#### [Task]
The output consists only of the lines from the one with "You are a computer-use" through the end of the records, each printed exactly, and contains no pictures.

#### [Dataset excerpts]
##########
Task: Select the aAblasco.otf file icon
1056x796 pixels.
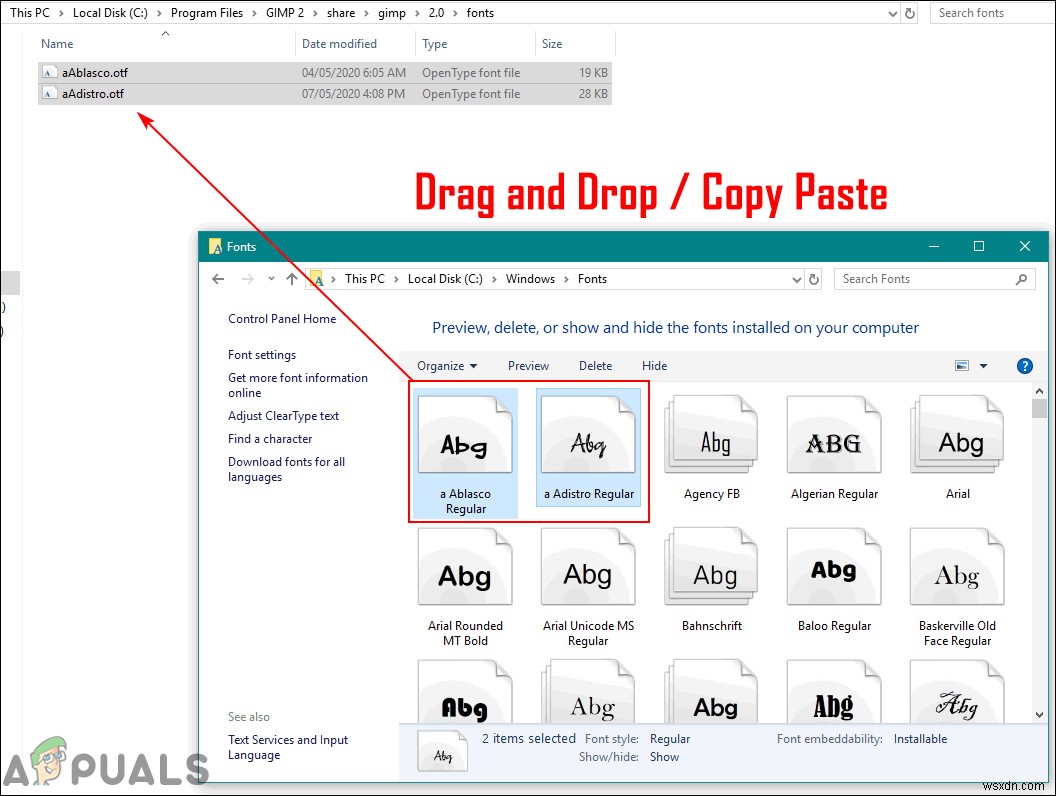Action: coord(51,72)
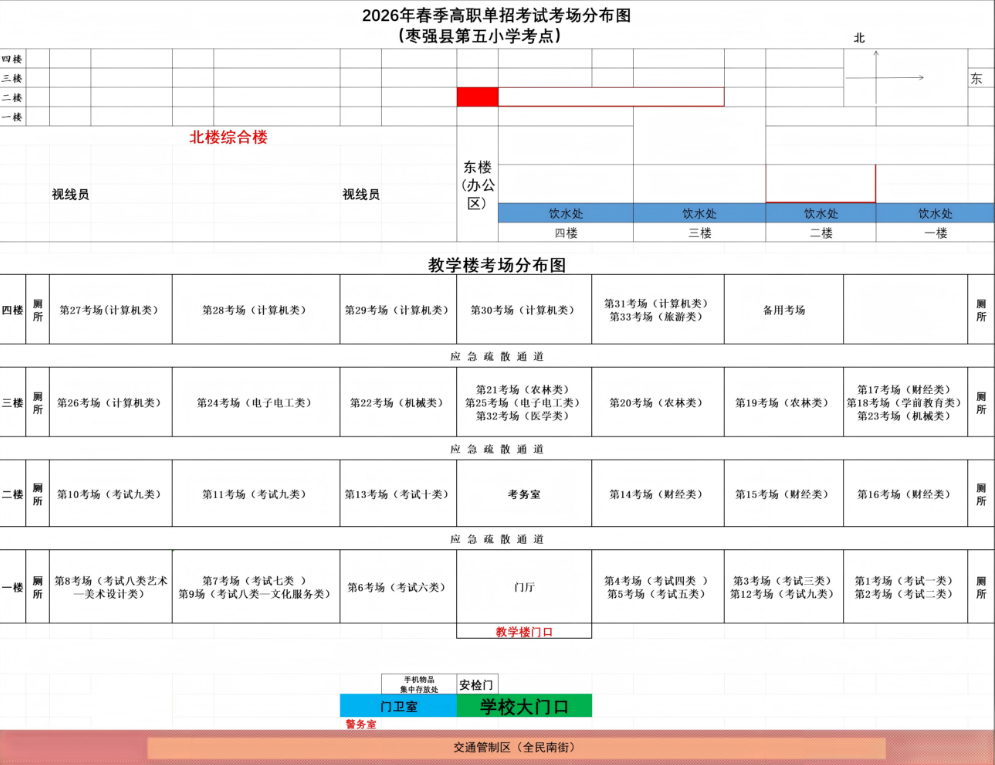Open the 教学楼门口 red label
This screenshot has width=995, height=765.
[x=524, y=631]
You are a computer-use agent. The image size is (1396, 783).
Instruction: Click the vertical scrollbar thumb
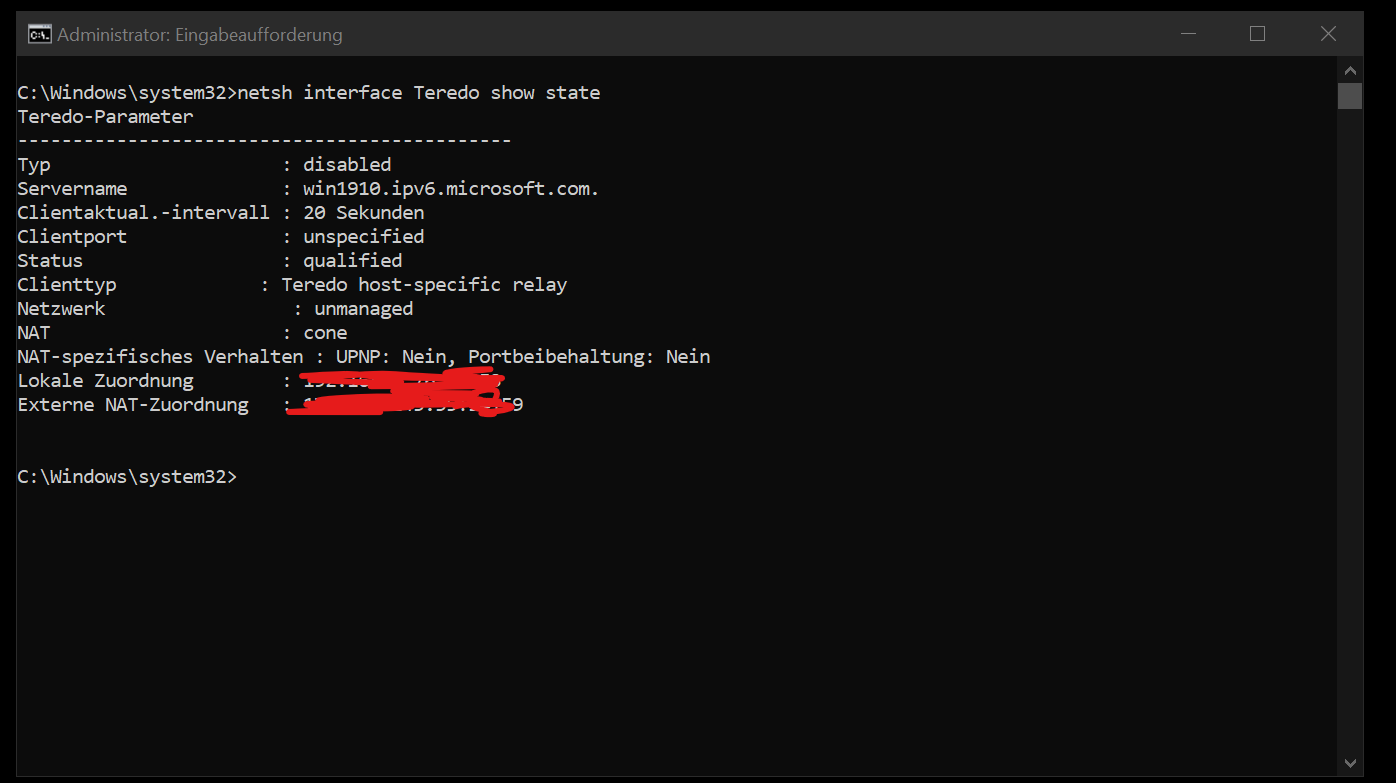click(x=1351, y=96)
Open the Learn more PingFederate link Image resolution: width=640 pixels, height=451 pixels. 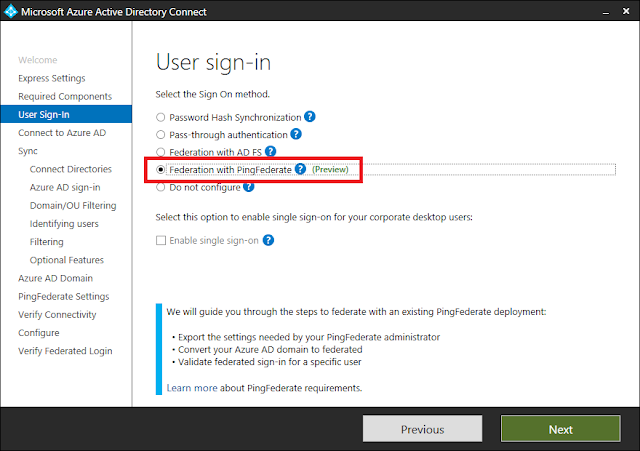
##########
#### [Solution to this exercise]
You are a computer-use agent. The image size is (1396, 783).
Instruction: Click the vertical scrollbar thumb
click(x=1351, y=96)
Open the Learn more PingFederate link Image resolution: width=640 pixels, height=451 pixels. 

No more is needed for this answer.